デイサービスを利用する高齢者は、少なくとも週に2~3回場合によってはそれ以上、1日の半分ほどの時間をデイサービス施設で過ごします。このことを考えると、施設での時間は利用者の生活のいえます。

また、通常こうした施設では利用者のためにレクリエーションが盛んに行われていますが、これはレクリエーションを通して体を動かしたりすることで、運動不足やストレスが解消されるからです。

しかしながら、デイサービスのレクリエーションにおいてしばしば問題となるのは、内容のマンネリ化で仮に週に1度しか通所しない利用者さんばかりなら、毎回異なる内容のレクリエーションを用意するのにも多くのパターンは必要とされませんが、通常はそうではありません。

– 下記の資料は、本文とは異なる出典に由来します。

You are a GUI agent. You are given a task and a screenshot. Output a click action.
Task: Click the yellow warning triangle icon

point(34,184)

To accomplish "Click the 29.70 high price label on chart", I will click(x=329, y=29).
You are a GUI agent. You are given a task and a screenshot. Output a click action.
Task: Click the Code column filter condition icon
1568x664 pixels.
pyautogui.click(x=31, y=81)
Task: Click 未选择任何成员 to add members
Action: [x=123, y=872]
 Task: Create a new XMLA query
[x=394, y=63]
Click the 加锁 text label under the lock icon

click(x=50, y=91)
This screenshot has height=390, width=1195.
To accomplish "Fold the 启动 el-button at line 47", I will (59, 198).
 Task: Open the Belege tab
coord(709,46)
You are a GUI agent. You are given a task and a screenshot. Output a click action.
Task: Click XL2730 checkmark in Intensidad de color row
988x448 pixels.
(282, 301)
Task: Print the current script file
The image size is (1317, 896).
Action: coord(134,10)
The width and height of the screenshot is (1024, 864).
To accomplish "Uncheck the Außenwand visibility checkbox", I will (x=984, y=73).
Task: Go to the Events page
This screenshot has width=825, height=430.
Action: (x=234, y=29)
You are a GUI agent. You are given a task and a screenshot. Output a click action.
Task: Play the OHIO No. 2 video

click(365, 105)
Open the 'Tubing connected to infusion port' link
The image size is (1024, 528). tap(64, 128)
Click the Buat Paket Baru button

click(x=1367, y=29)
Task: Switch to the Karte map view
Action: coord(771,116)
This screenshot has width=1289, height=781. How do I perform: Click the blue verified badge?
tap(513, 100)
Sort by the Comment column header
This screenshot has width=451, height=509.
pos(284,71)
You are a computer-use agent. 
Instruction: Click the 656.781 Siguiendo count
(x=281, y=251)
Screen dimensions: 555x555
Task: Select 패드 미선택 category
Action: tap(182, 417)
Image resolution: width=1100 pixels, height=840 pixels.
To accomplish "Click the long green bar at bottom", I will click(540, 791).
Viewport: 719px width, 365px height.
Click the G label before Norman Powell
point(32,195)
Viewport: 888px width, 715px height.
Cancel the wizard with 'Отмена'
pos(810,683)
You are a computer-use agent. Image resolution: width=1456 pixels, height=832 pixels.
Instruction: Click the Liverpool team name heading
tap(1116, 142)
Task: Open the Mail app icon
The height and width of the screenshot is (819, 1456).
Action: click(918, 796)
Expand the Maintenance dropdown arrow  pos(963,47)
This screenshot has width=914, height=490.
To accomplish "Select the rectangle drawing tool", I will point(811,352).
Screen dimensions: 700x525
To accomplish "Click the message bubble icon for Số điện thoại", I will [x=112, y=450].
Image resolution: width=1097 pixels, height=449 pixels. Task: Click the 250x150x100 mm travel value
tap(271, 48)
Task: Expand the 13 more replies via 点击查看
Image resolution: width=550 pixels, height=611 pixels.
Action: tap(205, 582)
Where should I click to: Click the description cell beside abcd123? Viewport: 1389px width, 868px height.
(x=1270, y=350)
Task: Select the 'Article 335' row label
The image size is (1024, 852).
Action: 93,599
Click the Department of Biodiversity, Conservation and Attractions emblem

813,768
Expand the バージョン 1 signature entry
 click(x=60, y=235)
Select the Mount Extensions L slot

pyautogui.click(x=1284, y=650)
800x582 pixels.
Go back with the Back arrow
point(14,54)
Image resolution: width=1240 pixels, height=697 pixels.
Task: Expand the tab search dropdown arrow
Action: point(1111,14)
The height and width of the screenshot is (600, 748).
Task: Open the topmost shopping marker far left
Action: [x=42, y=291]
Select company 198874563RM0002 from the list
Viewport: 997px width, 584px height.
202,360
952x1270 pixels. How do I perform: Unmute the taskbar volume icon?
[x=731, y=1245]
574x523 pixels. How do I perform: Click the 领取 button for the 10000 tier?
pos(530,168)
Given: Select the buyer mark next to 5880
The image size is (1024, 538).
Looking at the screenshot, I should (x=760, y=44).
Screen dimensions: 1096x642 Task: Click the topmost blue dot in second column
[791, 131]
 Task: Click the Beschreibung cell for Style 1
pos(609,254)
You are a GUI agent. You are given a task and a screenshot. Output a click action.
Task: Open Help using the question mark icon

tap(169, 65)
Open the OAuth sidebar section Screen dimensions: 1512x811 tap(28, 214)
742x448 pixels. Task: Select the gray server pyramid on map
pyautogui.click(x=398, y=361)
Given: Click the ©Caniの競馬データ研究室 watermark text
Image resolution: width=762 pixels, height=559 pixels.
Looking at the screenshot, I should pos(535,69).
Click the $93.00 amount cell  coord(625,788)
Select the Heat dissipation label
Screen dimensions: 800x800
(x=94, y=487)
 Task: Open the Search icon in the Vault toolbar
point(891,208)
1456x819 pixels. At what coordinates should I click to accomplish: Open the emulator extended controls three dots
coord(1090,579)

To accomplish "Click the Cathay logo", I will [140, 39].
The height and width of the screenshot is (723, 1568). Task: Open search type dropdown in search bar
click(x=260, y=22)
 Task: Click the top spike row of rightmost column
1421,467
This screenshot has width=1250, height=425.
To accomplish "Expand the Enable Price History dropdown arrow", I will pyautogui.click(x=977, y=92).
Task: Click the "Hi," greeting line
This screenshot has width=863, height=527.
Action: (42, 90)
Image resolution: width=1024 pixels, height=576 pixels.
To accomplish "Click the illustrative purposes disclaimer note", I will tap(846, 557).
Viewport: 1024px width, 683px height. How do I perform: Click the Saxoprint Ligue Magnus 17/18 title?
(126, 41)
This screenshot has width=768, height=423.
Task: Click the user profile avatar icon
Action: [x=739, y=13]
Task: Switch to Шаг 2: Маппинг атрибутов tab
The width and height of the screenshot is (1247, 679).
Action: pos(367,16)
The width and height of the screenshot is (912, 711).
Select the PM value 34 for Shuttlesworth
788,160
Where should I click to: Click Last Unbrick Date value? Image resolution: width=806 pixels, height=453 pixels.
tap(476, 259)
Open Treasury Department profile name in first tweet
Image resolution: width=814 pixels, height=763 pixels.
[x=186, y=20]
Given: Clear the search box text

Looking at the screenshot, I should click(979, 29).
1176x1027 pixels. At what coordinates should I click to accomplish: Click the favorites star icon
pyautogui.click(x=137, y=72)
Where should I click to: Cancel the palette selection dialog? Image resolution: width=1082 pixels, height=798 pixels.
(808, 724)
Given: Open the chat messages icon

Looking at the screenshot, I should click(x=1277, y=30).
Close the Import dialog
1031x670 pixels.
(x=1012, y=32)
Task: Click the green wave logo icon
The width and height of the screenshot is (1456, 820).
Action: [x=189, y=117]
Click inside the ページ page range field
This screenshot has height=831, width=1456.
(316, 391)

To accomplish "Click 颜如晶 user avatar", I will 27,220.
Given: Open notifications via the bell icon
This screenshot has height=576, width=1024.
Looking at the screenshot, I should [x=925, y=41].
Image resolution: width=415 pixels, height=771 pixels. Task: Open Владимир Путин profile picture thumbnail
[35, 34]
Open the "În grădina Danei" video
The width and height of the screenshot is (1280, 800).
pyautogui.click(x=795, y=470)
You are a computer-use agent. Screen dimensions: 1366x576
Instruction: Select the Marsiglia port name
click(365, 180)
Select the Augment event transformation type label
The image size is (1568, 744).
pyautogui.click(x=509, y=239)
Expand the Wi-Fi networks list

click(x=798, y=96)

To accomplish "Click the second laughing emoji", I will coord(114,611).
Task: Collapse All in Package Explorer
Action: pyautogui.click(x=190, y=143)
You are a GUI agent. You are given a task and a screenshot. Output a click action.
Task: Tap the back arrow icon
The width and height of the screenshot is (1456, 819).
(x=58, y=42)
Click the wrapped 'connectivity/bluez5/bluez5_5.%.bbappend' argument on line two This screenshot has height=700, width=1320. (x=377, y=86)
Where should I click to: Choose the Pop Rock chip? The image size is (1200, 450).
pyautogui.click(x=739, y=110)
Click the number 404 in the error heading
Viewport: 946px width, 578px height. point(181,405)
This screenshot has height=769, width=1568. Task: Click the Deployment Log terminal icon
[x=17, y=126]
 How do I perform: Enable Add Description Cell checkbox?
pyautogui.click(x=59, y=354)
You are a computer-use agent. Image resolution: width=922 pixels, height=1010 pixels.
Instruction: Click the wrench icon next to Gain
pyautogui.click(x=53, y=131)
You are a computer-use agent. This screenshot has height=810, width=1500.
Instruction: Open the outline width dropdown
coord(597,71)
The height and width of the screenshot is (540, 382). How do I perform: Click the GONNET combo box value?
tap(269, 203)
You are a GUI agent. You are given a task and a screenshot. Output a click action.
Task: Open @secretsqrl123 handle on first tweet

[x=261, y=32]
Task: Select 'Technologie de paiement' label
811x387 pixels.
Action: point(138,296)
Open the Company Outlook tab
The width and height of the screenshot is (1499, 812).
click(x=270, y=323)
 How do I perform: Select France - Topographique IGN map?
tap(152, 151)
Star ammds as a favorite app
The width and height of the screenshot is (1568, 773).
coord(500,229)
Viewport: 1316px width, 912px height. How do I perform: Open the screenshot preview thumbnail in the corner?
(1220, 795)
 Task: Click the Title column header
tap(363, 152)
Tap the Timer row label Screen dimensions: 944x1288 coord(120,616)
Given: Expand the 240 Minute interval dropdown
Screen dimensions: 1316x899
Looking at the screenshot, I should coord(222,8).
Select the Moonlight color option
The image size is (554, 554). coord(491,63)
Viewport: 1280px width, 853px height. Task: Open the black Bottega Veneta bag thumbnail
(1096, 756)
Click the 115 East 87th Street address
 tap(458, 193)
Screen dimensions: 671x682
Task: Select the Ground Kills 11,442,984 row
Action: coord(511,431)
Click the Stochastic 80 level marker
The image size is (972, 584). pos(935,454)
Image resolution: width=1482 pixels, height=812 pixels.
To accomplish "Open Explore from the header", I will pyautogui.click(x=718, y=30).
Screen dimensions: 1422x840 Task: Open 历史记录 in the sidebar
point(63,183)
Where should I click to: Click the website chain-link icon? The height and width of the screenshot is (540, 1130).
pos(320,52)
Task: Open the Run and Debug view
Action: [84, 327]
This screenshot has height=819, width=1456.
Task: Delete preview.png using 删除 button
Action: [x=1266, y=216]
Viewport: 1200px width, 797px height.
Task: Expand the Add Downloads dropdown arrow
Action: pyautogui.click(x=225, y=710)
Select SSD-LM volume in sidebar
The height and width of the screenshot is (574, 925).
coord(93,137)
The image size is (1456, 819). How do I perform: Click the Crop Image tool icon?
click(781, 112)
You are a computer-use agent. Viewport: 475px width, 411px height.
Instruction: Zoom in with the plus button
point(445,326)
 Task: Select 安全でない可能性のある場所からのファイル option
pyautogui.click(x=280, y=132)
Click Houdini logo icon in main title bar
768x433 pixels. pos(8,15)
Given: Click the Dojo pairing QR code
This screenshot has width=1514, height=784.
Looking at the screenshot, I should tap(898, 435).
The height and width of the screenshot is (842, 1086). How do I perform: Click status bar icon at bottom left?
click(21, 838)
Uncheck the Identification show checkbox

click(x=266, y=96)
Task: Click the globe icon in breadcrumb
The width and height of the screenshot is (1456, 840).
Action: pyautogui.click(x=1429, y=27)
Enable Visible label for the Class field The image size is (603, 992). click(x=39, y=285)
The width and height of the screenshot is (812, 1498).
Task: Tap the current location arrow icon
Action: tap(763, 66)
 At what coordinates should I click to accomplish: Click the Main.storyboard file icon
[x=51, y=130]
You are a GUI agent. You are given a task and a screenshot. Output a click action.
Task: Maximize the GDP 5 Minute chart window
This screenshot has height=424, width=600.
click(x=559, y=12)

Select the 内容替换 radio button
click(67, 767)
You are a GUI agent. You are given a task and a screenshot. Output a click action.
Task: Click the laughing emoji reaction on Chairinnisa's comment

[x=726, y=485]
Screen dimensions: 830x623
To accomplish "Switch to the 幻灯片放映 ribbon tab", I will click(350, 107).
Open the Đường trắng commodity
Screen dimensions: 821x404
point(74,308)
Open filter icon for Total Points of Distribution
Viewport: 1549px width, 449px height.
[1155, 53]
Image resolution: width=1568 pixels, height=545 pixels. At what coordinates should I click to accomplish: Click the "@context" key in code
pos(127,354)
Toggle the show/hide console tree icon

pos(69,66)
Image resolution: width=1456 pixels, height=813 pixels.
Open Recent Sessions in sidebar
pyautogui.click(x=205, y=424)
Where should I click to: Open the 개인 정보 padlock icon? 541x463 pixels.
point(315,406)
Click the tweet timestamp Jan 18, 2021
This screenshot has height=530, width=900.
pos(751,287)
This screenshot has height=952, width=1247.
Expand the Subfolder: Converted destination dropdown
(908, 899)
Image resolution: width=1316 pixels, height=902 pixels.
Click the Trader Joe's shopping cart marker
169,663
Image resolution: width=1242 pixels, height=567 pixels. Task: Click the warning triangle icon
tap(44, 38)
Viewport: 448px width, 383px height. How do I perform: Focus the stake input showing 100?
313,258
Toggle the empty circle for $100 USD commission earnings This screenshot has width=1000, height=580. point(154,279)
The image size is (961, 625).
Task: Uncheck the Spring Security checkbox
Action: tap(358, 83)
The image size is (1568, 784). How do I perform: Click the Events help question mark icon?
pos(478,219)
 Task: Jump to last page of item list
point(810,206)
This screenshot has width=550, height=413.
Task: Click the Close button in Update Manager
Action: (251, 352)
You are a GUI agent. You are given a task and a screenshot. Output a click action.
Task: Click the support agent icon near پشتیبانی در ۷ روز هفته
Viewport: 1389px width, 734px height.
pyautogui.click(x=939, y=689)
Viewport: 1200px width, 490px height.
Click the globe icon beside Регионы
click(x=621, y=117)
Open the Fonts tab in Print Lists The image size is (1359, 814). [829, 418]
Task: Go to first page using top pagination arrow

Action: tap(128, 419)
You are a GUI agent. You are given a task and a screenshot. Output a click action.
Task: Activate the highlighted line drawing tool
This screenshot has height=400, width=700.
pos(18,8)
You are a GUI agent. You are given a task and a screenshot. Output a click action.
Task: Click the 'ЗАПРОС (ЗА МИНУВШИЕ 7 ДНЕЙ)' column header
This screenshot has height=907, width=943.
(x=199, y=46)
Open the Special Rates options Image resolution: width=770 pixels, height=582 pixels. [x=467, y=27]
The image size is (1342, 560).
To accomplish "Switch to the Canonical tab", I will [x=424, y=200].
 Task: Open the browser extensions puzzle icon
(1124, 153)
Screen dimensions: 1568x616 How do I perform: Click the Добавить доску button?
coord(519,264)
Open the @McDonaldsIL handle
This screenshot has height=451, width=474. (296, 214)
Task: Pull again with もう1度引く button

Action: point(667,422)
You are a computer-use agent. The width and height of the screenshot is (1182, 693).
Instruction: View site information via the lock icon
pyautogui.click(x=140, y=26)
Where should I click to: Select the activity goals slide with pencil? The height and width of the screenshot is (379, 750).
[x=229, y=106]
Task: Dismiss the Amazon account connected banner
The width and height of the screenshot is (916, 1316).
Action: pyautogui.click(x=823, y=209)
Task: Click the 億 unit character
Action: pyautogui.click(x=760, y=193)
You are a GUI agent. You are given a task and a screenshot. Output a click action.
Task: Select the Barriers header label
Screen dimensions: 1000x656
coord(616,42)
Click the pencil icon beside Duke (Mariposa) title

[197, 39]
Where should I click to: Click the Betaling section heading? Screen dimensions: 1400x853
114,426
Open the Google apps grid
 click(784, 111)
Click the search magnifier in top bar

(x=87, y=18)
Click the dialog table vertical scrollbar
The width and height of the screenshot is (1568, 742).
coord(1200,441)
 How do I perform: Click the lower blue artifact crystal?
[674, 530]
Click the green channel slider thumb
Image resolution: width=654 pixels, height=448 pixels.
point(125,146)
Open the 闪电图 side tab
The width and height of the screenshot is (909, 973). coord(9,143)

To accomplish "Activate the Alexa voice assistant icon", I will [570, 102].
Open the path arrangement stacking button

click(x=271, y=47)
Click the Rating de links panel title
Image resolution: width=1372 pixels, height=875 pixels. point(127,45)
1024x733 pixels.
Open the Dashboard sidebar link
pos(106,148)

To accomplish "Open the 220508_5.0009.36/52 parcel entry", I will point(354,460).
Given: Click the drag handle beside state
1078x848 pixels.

多くの施設では利用者を飽きさせず、期待にどのようにこたえるのか苦慮しているのではないでしょうか。そこで、利用者に喜ばれるようなさまざまなレクリエーションを種類や季節別にご紹介します。

(2)【デイサービス用】準備がいらないレク

デイサービスでレクリエーションを行う際、必ずしも特別な道具などを準備する必要はありません。デイサービスのスタッフさえ一緒にいれば、楽しめるレクリエーションはたくさんあります。このとき注意することは、道具がないことで手持ち無沙汰にさせないことです。

ジェスチャークイズ

ジェスチャーを使ったクイズは準備が不要なだけでなく、大人数で楽しめます。

まずジェスチャーする人を選び、出題者はジェスチャーする人に問題を出します。ジェスチャーする人は問題にあわせてジェスチャーし、何をしているのかをみんなで答えます。正解が出たら次の問題に移ります。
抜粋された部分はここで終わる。